The best online medical information is still written as if only priestly physicians will consult it
Then the internet came along. Suddenly ordinary people could consult the holy texts themselves. In 2008, the Pew Internet and American Life Project found that three-quarters of internet users search for health information online (New Scientist, 25 July, p 20).
Unfortunately the best information - peer-reviewed articles - is still written as if only the priesthood will consult it. Studies have found that medical articles often have a readability score equal to that of the densest of legal documents. One result is that the information people get from the internet is often at variance with journal articles.
I propose a simple solution. Let's translate the medical texts into graphical plain-speak, which journals would require their authors to use if they want to be published. Medical terms may always have a Latinate quality but why can't each paper also come with a standardised graphic which could be posted online to say to patients: this is what our findings mean to you. Not to scientists, or doctors. You.

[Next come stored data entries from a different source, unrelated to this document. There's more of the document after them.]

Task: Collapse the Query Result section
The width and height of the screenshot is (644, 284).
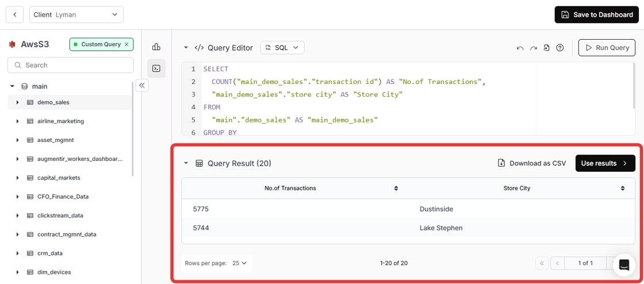Action: coord(186,163)
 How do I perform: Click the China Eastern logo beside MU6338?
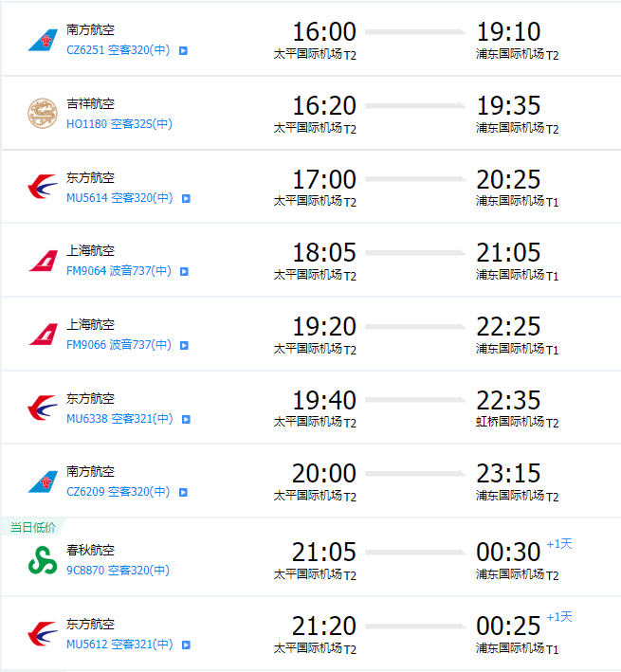(42, 409)
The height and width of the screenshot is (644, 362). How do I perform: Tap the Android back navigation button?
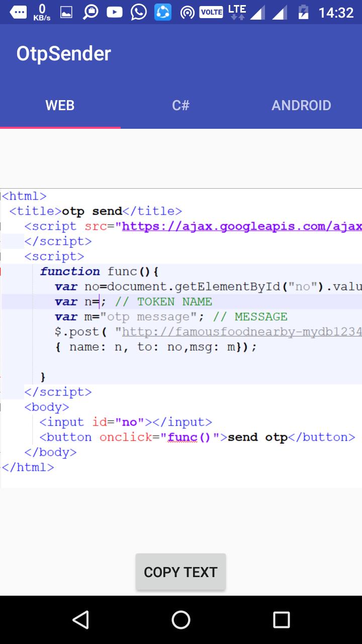80,620
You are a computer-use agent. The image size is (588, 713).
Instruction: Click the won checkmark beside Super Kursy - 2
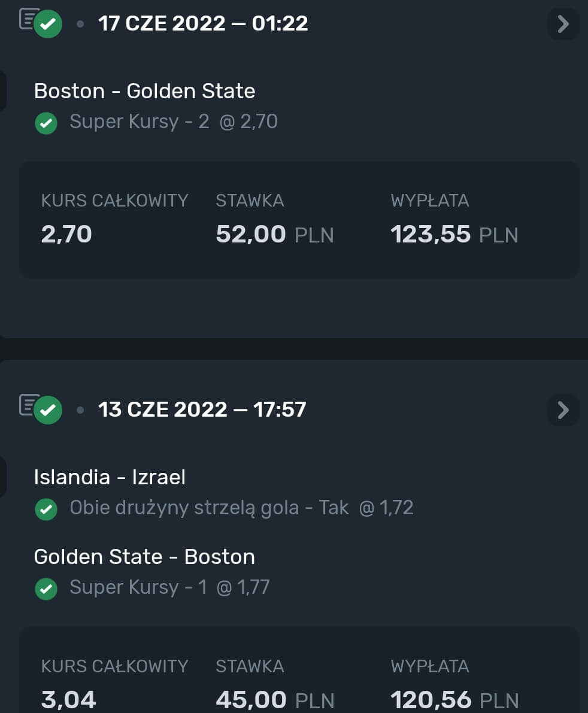[x=46, y=123]

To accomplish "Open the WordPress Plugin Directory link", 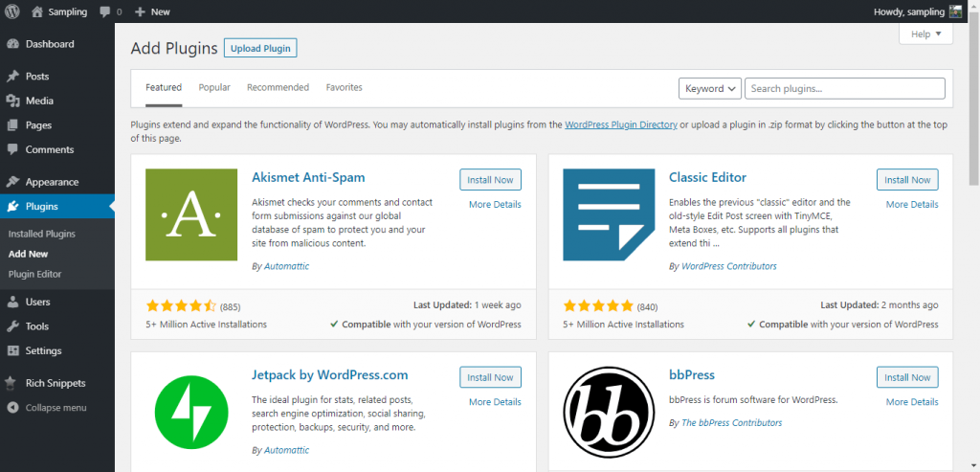I will point(620,124).
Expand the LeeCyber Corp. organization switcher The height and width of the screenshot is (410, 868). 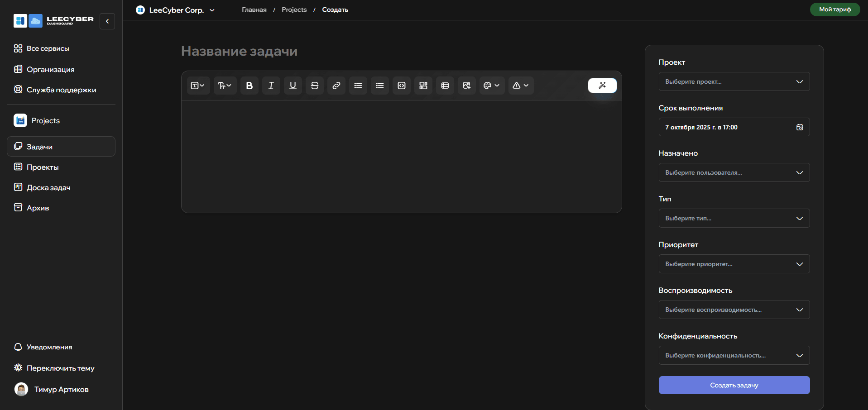pyautogui.click(x=176, y=10)
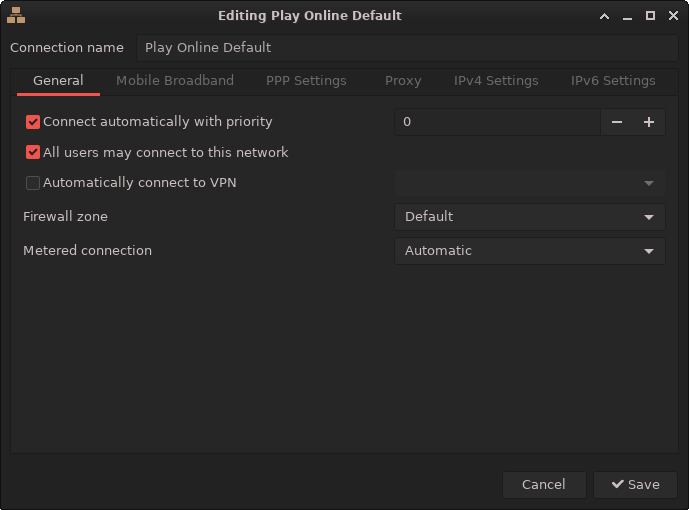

A good start would be to adopt the diagram invented by environmental scientists Eric Rifkin and Edward Bouwer. It shows the difference between absolute and relative risk in terms of the seating plan of a 1000-seat theatre. Want to know how many more people will experience heart problems after taking Vioxx for nine months? Look down and see 16 filled seats. It sounds almost beyond simple, but it is actually hugely effective.
Rifkin and Bouwer are working to get journals on board. Theirs may not be the only graphical possibility, nor the best in all instances. But it lets the world's Protestant sick feel as if medical research finally is being expressed in a language they can relate to.